Kester se esforzó para no reaccionar por temor a que su novio o el otro hombre en la sala de control se dieran cuenta de lo que estaba sucediendo. El actor mantuvo sus dedos dentro, calcula, durante unos 15 a 20 segundos, hasta que terminó la grabación y ella se alejó. Él se rió y ella salió corriendo de ahí a llorar al baño, concluyó, y agregó:

Sentí que me había violado. No hubo un aviso. No sabía que él iba a hacer eso.

Tras dejar el estudio, nunca le contó el incidente a su pareja, con quien tuvo una relación de varios años. Hoffman la llamó un par de veces después de lo ocurrido hasta que ella le pidió que dejara de marcarle. En la premiere de Ishtar, asegura, no le dirigió la palabra al actor.

La mujer que prefirió no dar su nombre dijo que a sus 22 años de edad también conoció a Hoffman durante la producción de Ishtar, ya que ella tenía un papel en el que no hablaba durante una escena en un club nocturno en Nueva York. Hoffman se le acercó una vez en el set para invitarla a comer a su vestidor.

Una semana después, la joven estaba en otro trabajo cuando la llamó alguien de la película para decirle que el actor quería ver si podía acudir al set y que incluso podía enviarle un auto para que pasara por ella. Aunque rechazó el ofrecimiento del coche, accedió a acudir al estudio de grabación saliendo de trabajar. Era el último día de la filmación y, tras la última toma, el set se convirtió en una fiesta. Cuando la mujer quiso irse, Hoffman le insistió que se quedara y le dio de beber. Al final de la noche, el actor ofreció llevarla a casa en una camioneta que rentó con conductor para llevar a más personas de la producción. Ambos se sentaron juntos en la parte trasera del vehículo, relató la mujer, y describió:

Había personas a centímetros de nosotros. Y él simplemente tomó su mano y metió sus dedos dentro de mí. No sabía qué hacer. Él me estaba sonriendo. Yo estaba congelada.

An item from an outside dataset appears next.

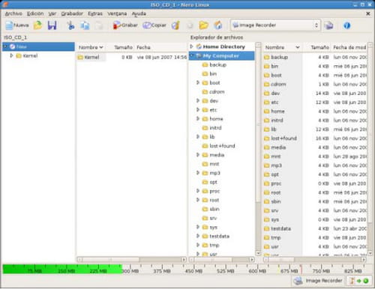Open the Grabador menu
The width and height of the screenshot is (375, 289).
[x=72, y=13]
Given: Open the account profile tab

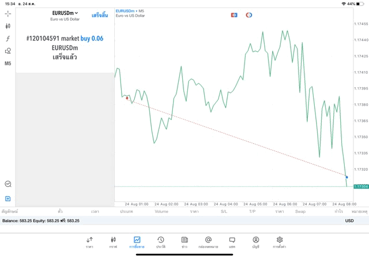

No recuerda cuánto tiempo duró el tocamiento indeseado, pero ella asegura que sintió que no había nada que pudiera hacer para detenerlo. "Había gente ahí. ¿Qué iban a pensar de mí, que soy una puta. Si digo algo? ¿Qué diría? Es Dustin Hoffman", explicó sobre cómo se sintió en ese momento. Cuando la camioneta la dejó cerca de su piso, el actor puso 20 dólares en su mano y le dijo que fuera a verlo a San Remo, donde él vivía. Finalmente, ella acudió y tuvieron relaciones sexuales. Sin embargo, la mujer destacó que lo sucedido en la camioneta no fue consensuado.

La primera que denunció públicamente a Hoffman fue la escritora Anna Graham, quien en octubre pasado reveló las proposiciones inadecuadas que le hizo cuando ella tenía 17 años de edad, en 1985. El siguiente mes, la productora Wendy Riss Gatsiounis también lo acusó de acosarla cuando era más joven. Hace una semana, la actriz Kathryn Rossetter lo culpó de violencia física mientras trabajaban juntos en la obra de Broadway Death of a Salesman.